# NAP Bloodrunner Broadheads



## Kitz

I've always been a fan of fixed, 3 blade heads, but I've recently been debating on getting mechanical heads for this year. After much searching, I decided to buy NAP's Bloodrunner heads (3 blade). They seem to be the best of both worlds. I don't have to give up the powerful impact of the fixed blade heads, but I get a bigger cutting diamter...or so thats my thinking.

Anyone have any success stories to share, or bad stories I need to be aware of with these heads? Thanks, as always.


----------



## bikingdan

I used NAP 2blade bloodrunner broadheads last year , I shot a 8 point at 30 yards quartering away looked like a pretty good hit but I stil lgave him a hour before getting out of my stand. I found a meager blood trail and followed it for appoximately 300 yds before finding my deer. I found the deer -had a sufficient blood trail but not a tremendous one.My shot angled forward from about the last rib on entry side to the opposite shoulder with no exit. All in all I need to make another kill with them to recommend or not but a recovery goes a long way.This was a big bodied deer field dressing 180 lbs certified scales and the broadhead was in great shape upon recovery.


----------



## Kitz

Just wanted to follow up on this. So I used the Bloodrunners this season. As a result, I just wrote this review on Cabelas website:

I started shooting my field tips about 4 months prior to the 2011 whitetail season, and was dialed in out to 50 yards. I was easily hitting tennis ball sized groupings from 30 yards, and even tighter groups from 20 and in. I say all that to say I was shooting well on the practice range. I've always used fixed blades prior to this year, but decided to try the bloodrunners hoping they would be the best of both worlds (mechanical and fixed blade). Boy was I wrong! I missed my first 4 shots on deer in 2011, all from 25 yards or closer, and made a good hit on my 5th opportunity. I never found that deer, as the blood trail was nearly non-existent. I'll never use these again, and I'll stick to fixed blades from here on out. I don't recommend these heads, and frankly, think their use is unethical. We (hunters, especially archery hunters in my opinion) pride ourselves on making good, clean shots on animals. This head doesn't promote accuracy or recovery. What a shame.

Problem details
Using the Bloodrunner broadhead thread, decide whether each statement agrees with it. Answer yes or no for each, and quote the words from the thread that decide it.
1. The poster who shot the eight-pointer with two-blade heads followed the blood trail for about 300 yards before finding the deer.
2. That broadhead was badly damaged when the deer was recovered.
3. The first poster hit deer with each of the first four shots in 2011.

Given entries
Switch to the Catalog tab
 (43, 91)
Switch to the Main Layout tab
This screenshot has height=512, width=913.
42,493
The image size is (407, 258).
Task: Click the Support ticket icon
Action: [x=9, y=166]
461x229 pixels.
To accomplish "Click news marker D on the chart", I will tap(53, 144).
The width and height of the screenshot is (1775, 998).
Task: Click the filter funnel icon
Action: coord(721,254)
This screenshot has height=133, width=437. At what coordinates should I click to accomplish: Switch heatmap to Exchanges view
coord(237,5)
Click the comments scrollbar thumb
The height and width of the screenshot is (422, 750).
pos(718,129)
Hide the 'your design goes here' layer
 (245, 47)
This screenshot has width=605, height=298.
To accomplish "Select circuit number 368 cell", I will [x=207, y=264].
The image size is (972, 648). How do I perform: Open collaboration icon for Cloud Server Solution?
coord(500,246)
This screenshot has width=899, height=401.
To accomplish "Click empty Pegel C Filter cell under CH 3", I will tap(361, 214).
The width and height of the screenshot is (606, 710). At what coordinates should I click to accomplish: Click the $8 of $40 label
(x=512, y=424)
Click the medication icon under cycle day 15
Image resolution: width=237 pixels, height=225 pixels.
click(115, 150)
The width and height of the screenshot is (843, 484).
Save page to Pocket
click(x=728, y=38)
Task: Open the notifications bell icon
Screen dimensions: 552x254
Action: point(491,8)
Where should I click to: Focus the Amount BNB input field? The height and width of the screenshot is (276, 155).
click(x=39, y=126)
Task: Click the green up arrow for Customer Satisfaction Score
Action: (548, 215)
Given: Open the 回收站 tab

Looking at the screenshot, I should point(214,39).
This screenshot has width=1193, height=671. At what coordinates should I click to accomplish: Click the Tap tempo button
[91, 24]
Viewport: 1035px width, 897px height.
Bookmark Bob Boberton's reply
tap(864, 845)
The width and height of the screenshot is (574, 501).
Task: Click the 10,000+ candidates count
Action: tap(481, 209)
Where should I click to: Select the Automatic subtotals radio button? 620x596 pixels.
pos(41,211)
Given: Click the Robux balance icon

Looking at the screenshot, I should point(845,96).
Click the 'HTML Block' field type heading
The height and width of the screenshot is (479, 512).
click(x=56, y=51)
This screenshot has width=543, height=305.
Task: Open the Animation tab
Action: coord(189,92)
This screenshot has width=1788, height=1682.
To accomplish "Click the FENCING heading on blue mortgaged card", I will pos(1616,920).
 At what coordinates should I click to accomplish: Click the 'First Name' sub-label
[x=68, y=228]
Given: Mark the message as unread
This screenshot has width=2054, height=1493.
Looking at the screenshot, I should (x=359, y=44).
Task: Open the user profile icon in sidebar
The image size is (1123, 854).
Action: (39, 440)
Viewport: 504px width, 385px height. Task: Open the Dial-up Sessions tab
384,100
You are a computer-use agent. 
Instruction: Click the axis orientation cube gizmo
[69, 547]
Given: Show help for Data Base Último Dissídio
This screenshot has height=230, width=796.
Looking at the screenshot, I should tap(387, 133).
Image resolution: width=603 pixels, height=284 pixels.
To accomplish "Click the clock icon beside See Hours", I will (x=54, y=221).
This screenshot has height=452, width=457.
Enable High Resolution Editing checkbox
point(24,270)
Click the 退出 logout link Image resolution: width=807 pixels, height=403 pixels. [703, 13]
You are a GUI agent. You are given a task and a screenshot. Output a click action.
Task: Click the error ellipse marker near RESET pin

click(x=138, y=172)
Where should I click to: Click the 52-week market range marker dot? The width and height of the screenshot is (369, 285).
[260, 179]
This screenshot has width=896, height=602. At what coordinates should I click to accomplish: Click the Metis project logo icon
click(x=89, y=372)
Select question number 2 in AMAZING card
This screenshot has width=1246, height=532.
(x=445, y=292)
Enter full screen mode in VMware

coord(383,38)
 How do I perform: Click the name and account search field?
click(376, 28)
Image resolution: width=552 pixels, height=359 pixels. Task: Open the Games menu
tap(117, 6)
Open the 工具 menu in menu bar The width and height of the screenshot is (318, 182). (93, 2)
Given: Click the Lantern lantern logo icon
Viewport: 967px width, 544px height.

Full output
1. Yes: "followed it for appoximately 300 yds before finding my deer"
2. No: "the broadhead was in great shape upon recovery"
3. No: "I missed my first 4 shots on deer in 2011"